Start of Supplied records

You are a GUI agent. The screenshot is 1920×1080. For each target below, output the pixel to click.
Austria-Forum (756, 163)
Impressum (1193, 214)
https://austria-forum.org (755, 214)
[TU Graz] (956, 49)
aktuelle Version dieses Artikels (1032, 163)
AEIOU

End of Supplied records

Your task - An exact copy is needed of the closing lines of the entries above, counting from the one that contains "Austria-Forum (756, 163)" and including it and the last.

Answer section -
Austria-Forum (756, 163)
Impressum (1193, 214)
https://austria-forum.org (755, 214)
[TU Graz] (956, 49)
aktuelle Version dieses Artikels (1032, 163)
AEIOU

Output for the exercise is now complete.